Addiction and overindulgence

Both addicts and their families and friends can avoid the pitfalls of overindulgence, remove obvious temptations such as alcohol and be on the lookout to help those who are most vulnerable.

The festive seasons gives people time to sit back and review the year. For many, 2021 has been even more difficult than 2020 with the protracted Covid-19 pandemic. This has  lead to the loss of loved ones as well as jobs and businesses causing financial loss and sparking anger and fear.

Addiction is on the rise

In 2021, we experienced a marked increase in the number of people seeking help at Riverview Manor. The abuse of alcohol as well as prescription and over the counter medication grew as more and more people became overwhelmed by the loss of loved ones, their jobs and perhaps even rising levels of debt.

Those who are most vulnerable at this time of year are those who are isolated.

Festive breaks are particularly challenging for those with an addiction

For many of us, Christmas is a time to relax, to celebrate, to engage meaningfully with friends and family. There is an expectation of gatherings, celebrations and indulgence. Where these expectations are not met either through bereavement, family conflict or separation due to translocation, Christmas can be lonely and depressing. There’s nothing more disheartening than witnessing others joyfully preparing for the festivities. Everywhere you go your space is invaded by lights, the sounds of carols and smiling and laughing groups.

Loneliness and despair

But those who are struggling with isolation  and dependence may start to fantasize about replacing family and friends with indulgence in alcohol or drugs to anaesthetize the feelings of loneliness, isolation and despair. Active substance abusers will submit to the temptations willy-nilly, he warns.

Some are in recovery and for whom Christmas is a tremendous temptation.

Here’s what to do

Re-commit to the recovery process: Actively engage in recovery programs such as AA, NA or the Smart recovery program will benefit from redoubling their efforts to maintain recovery. The festive season could even invite a re-commitment to the process.

Avoid triggers as much as possible: , Ensure there is something to do, or attend, or watch to distract from temptation. Attend as many meetings as possible especially those who meet on the holidays. If you have a sponsor, keep in constant contact.

Saved data entries:
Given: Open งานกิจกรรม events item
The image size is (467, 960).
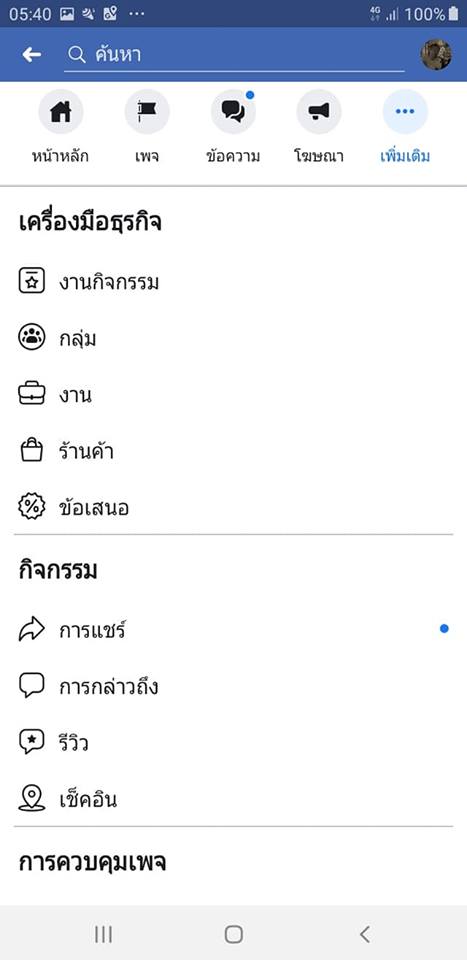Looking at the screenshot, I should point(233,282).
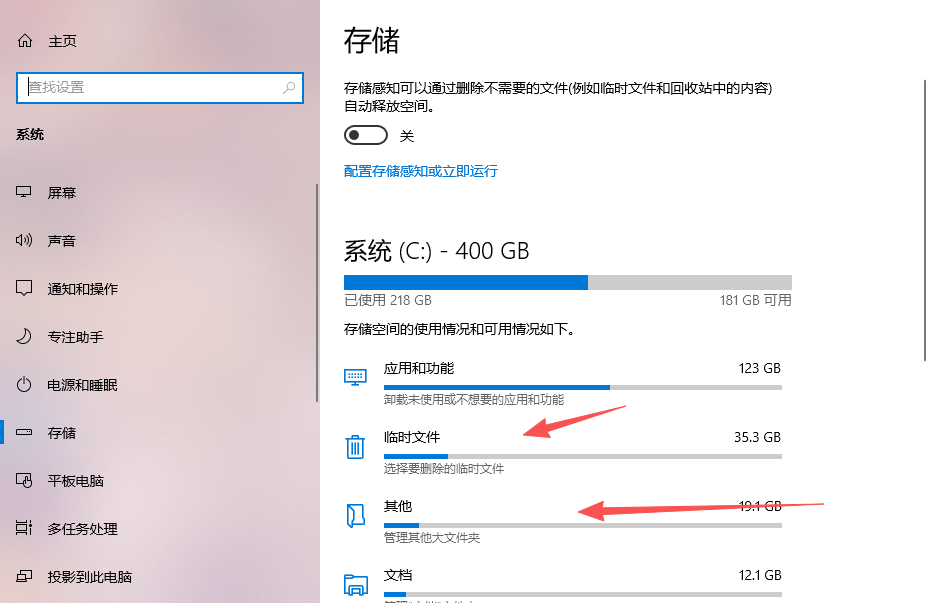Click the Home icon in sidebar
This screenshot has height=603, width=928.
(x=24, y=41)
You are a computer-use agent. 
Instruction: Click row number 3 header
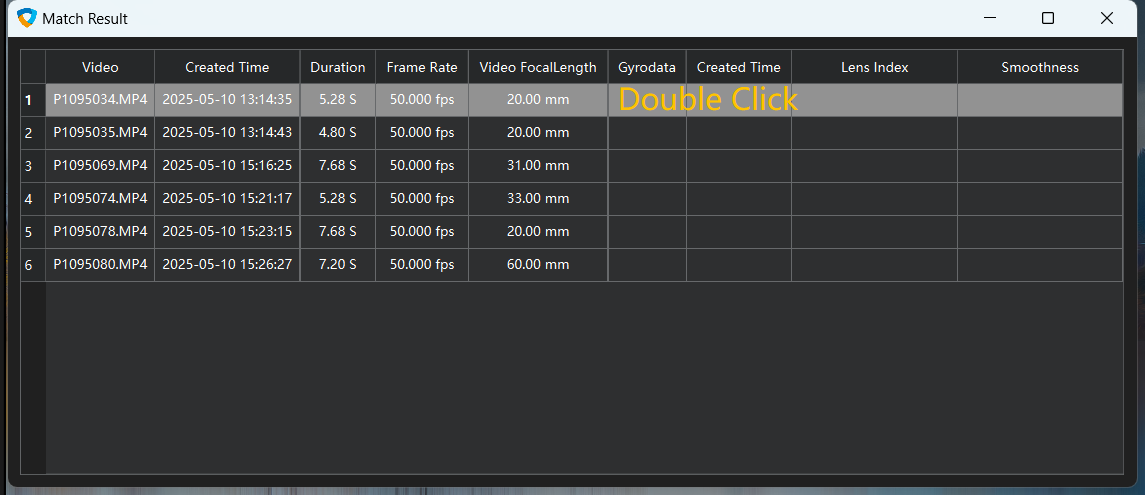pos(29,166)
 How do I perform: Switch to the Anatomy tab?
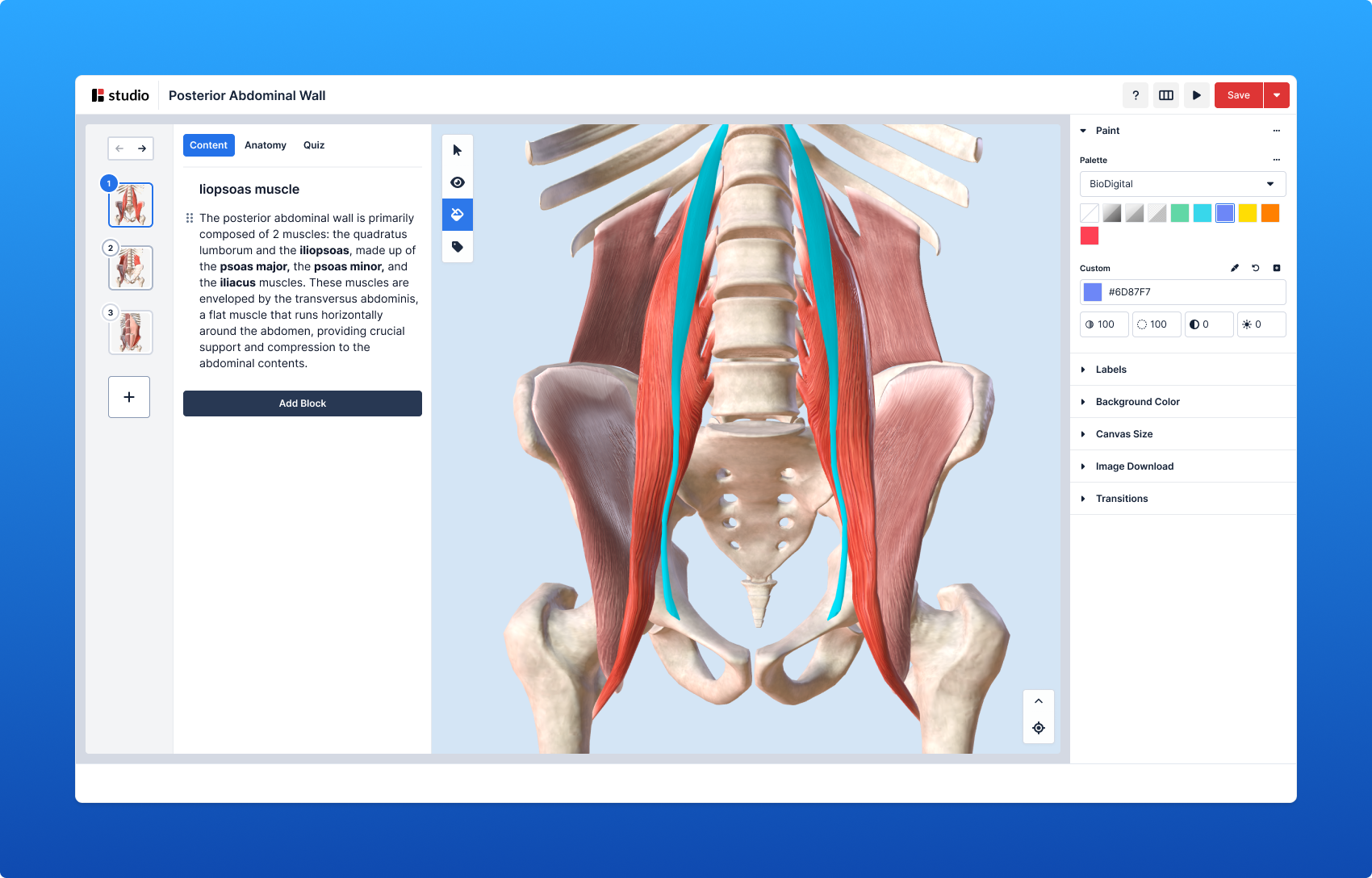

**REQUIREMENT 1**
Drawing on the article about addiction and overindulgence, explain in one to three sentences why the abuse of alcohol and of prescription and over-the-counter medication grew in 2021.
**REQUIREMENT 2**
According to the article about addiction and overindulgence, who is most vulnerable at this time of year?

**EXPECTED OUTPUT 1**
The abuse grew because more and more people became overwhelmed by the loss of loved ones, the loss of their jobs and perhaps even rising levels of debt. The article links these losses to the protracted Covid-19 pandemic.

**EXPECTED OUTPUT 2**
Those who are isolated are most vulnerable at this time of year.